Mettendo da parte qualsiasi commento sull’operato ex ante dell’amministrazione Iurato, ci siamo interessati alla vicenda e abbiamo recuperato le delibera e le tabelle allegate (che il “cittadino sdegnato” ci aveva già fatto prevenire nel plico). Giusto per capire di cosa stiamo parlando, vi riportiamo alcuni esempi: per chiedere l’attribuzione del numero civico a un’abitazione si dovranno pagare 20 euro di costi di istruttoria; se vorreste chiedere l’autorizzazione per utilizzare un ascensore nel palazzo, invece, il costo è di 50 euro; per chiedere un permesso di costruzione si pagheranno dai 50 ai 110 euro (dipende dalla volumetria). Il costo d’istruttoria più alto è pari a 300 euro. Ma perché questi soldi? E perché adesso? Nella proposta deliberativa del 20 ottobre – che porta la firma dell’assessore all’Urbanistica Dino Aprile e del dirigente del dipartimento, architetto Maria Angela Mormina – si legge che “la materia edilizia-urbanistico si è notevolmente evoluta con l’istituzione di nuovi strumenti (…) che necessitano di un esame accurato delle pratiche e, per alcuni casi, la verifica sui luoghi con dispendio di tempo ed aggravio dei costi”. Inoltre “i servizi urbanistici, effettuati su domanda specifica degli interessati, comportano spese di vario genere per l’istruttoria di pratica le quali finiscono, in definitiva, per gravare sulle spese correnti del Bilancio e non sul singolo cittadino che chiede il servizio”. Può piacere o meno, ma è comunque una spiegazione.

IL COMMENTO DELL’UFFICIO TECNICO E DELL’ASSESSORE

Per approfondire questa vicenda in modo scrupoloso, abbiamo contattato l’assessore Aprile. Gli abbiamo mostrato la lettera, che lui ritiene scritta da “qualcuno in malafede”. Aprile spiega che il “comune di Santa Croce è stato tra gli ultimi a reperire una disposizione regionale” e che “non si può parlare in alcun modo di aumento delle tasse”. Così ci indirizza all’Ufficio Tecnico, dove incontriamo la dirigente Mormina. Scopriamo – ma questo è evidenziato anche dalla proposta deliberativa  del 20 ottobre – che la delibera n.213 si allinea alla Legge regionale n°16/2016: “Fa parte di un pacchetto di delibere proposte dal mio ufficio, alcune delle quali positive. Abbiamo chiesto, ad esempio, l’abbattimento del 50% degli oneri relativi alle case dismesse nel centro storico. Proposta che dovrà essere ratificata dal Consiglio comunale”.

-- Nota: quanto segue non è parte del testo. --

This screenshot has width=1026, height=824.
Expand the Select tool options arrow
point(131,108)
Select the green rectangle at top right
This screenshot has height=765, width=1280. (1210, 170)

La delibera n.213, invece, non passerà dal Consiglio. E’ un atto di giunta, inizialmente proposto dall’Ufficio Tecnico: “Non per scelta – chiarisce Mormina – ma per provvedere all’applicazione di una norma. Una decisione determinata dai tempi che oltre tutto erano già scaduti. I comuni limitrofi ne sono dotati”. Va detto, però, che non tutte le proposte avanzate dall’Ufficio Tecnico vengono accolte dalla giunta: “Dalla delibera scaturisce sempre una volontà politica. Non tutte le proposte di un dirigente tecnico coincidono con quelle di chi amministra. In ogni caso – sottolinea Mormina – è un atto giuridico a tutti gli effetti. Un segretario comunale non avrebbe mai proposto alla giunta un atto illegittimo”. Sulla legittimità nessuna ombra. La parola “tasse” però continua a far paura: “Qualunque documento rilasciato da un ente pubblico richiede costi materiali e tempo sottratto ad altre attività. Ai comuni, che oggi non ricevono più finanziamenti, deve andare una ricompensa”.

Il 50% delle somme versate per i diritti d’istruttoria, si legge nella proposta deliberativa, “potrà essere utilizzato per migliorare l’efficienza e l’attività del III Dipartimento quali l’acquisto di hardware e/o software, arredo, digitalizzazione degli atti, la creazione di un database anagrafico, visura online della pratiche edilizie ecc…”. A qualcosa, quei soldi, serviranno.